Headlights flooded the night road, and I jumped to my feet to hail the driver for aid. The car came to an abrupt stop and for a moment I feared the hunters had found us.
A portly man stepped out of the dark colored sedan. A button-up shirt clung to his bulging belly, threatening to pop open with the slightest of movements. His balding head shone with sweat against the illumination of the headlights as he stared at me in panic.
"Hold tight, I'm going to call 9-1-1," he instructed.
Before I could stop him, Ethan bolted to the man's side and sank his teeth deep into his neck.
"No—" but it was too late.
The man had given little struggle and was now slumped to the pavement. Ethan dragged the man's body over to the crashed Chevelle.
"What are you doing?" I asked with disgust.
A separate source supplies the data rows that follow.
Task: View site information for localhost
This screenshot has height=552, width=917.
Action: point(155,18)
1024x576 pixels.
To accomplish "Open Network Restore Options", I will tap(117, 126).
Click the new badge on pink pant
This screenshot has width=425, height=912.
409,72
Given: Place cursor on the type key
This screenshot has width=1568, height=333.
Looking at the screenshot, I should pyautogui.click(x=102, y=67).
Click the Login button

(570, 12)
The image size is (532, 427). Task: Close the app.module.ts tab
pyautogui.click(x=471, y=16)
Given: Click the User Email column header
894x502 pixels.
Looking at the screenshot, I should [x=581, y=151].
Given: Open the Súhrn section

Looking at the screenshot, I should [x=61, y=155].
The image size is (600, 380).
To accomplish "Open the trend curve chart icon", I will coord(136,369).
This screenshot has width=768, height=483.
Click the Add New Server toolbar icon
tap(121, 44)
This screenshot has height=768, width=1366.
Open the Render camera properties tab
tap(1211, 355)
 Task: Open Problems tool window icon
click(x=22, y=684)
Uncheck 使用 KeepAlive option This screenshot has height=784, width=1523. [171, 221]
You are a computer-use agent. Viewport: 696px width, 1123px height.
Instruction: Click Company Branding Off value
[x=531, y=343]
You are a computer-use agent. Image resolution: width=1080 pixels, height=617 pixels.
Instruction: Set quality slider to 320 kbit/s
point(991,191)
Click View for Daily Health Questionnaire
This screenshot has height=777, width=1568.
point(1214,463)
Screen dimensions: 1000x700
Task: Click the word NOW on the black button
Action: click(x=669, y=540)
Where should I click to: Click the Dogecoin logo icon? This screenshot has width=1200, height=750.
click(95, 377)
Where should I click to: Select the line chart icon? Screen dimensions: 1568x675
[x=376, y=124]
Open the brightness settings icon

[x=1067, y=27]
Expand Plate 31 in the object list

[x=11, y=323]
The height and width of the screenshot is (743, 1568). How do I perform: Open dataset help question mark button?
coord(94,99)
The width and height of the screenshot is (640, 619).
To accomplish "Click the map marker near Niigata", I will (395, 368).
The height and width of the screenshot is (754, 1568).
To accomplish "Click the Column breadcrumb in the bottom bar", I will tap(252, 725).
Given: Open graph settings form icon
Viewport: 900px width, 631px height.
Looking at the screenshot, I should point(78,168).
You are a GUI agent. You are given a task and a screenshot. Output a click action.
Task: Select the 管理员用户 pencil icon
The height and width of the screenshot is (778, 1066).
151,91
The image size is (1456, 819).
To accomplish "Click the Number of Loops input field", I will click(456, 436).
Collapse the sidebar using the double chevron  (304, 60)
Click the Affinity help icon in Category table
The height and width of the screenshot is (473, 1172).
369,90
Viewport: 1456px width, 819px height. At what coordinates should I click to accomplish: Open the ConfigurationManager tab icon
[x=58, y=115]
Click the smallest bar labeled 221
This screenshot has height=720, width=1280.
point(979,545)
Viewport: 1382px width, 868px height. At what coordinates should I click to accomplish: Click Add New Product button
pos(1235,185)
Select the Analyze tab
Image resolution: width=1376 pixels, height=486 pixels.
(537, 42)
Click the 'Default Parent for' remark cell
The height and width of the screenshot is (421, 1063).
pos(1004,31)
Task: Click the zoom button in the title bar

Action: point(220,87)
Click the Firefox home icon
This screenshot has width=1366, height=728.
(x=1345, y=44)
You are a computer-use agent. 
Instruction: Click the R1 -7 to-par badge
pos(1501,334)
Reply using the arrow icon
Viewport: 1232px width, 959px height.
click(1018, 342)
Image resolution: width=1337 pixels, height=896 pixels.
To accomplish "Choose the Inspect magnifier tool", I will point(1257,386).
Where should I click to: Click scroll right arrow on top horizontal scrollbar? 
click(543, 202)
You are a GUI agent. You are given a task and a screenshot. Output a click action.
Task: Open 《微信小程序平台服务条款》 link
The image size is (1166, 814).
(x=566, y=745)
Ethan searched through the man's pockets. Not finding what he was looking for, he ran to the car parked in the middle of the road, headlights still blaring. "Getting us a new car," he answered coldly.
Not my Ethan, I reminded myself.
"I thought you said you wouldn't kill anyone," I said bitterly.
Ethan slid behind the wheel, and I grudgingly got into the passenger seat, crossing my arms in disapproval.
"I didn't kill him," blood dripped from his mouth. "Someone will find him and think he was in the car accident, and he'll get all the help he needs. Don't worry about him," he ordered.
I scoffed, rolling my eyes. "Who should I worry about then, if not for the poor schmuck who was just trying to help?"
"Worry about us," he licked away some of the blood around his mouth.
"Why?" I asked, although I didn't want to know the answer.
He pointed to the sky outside. The inky black of night was tinged with the hazy pink of morning. "Because, the sun is coming up."